Second round for Arizona sheriff’s case against Obama immigration orders

A federal appeals court on Monday heard the latest series of arguments in an Arizona Sheriff’s challenge to President Barack Obama’s executive orders on immigration.

The attorney representing Maricopa County’s controversy-prone Sheriff Joe Arpaio urged the U.S. Court of Appeals for the District of Columbia to reverse a district judge’s December ruling and allow the case to proceed. Arpaio, known for his feisty, public battle against illegal immigration, is looking to reverse President Barack Obama’s executive orders allowing illegal immigrants who came as children to the U.S. or undocumented parents of legal residents to stay in the U.S.

Attorney Larry Klayman urged the three-judge panel Monday not to consider the case as a political dispute, but rather one about “whether the law is being enforced or not” — which both conservatives and liberal should support, he said.

But while Klayman argued Monday that the case is anything but political in nature, the attorney laid out the case against Obama’s executive orders in the same terms Republicans have slammed Obama’s immigration actions.

Like Republicans, Klayman repeatedly drew on Obama’s past comments that he is “not the emperor” and did not have the power to stave off deportation through executive action to argue that Obama changed his stance for political expediency.

Klayman also argued that Obama “usurped” the power of Congress and that the two orders — known as DACA and DAPA — amounted to rule-making and not simply a change in policy.

“We have a republic here and if you don’t like the law, you don’t get to just change it,” Klayman argued Monday. “(Obama) has put himself above Congress.”

Arpaio’s case is not the only challenge to Obama’s executive action on immigration.
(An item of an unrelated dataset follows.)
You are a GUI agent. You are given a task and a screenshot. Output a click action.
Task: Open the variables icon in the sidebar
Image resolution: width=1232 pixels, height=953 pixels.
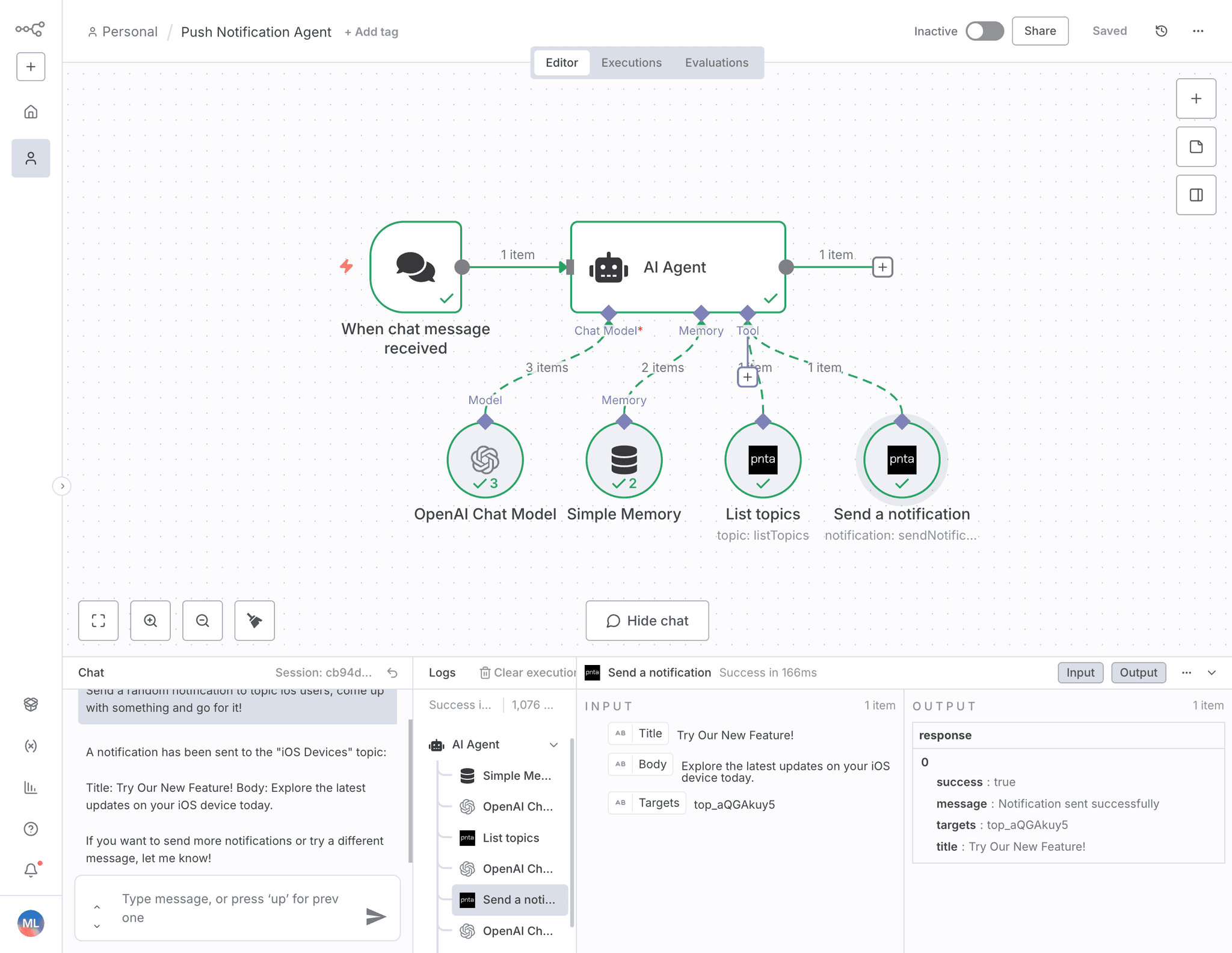click(x=30, y=746)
In a separate case, 26 states are fighting in court to block Obama’s executive orders.

In an attempt to veer from the political, Klayman, who has said he believes Obama is “an illegal alien” who should be deported, argued that he was pro-immigration and even pointed out that his ex-wife is Latina.

Klayman added that he has never heard Arpaio — whom he considers a friend — ever say anything negative about Latinos or immigrants. A U.S. District Court rules two years ago that Arpaio and his officers engaged in racial profiling against Latino drivers.

The federal judges on Monday focused most of their questioning on determining whether Arpaio had standing to pursue his case against Obama.

Klayman argued that Arpaio’s jails have been burdened because of Obama’s executive actions, claiming that Obama’s executive orders are preventing undocumented criminals in Maricopa County jails from being deported.

While Obama’s orders prevent undocumented immigrants convicted of “serious crimes” from seeking relief from deportation, Klayman argued that those convicted of lesser crimes would be allowed to stay in the U.S.

The judges on Monday repeatedly pressed Klayman on establishing a direct link between inmates in Arpaio’s jails and Obama’s specific immigration orders and seemed unsatisfied with Klayman’s responses.

Deputy Assistant Attorney General Beth Brinkman, who argued the government’s case, insisted that as a third party, Arpaio did not have standing to pursue his case.

Brinkman also leaned on Supreme Court case precedent to argue that disagreements over immigration policies should be worked out between the legislative and executive branches, and not decided by the courts.

Klayman rebutted that Maricopa County, which is the 4th largest in the country, is larger than 24 states.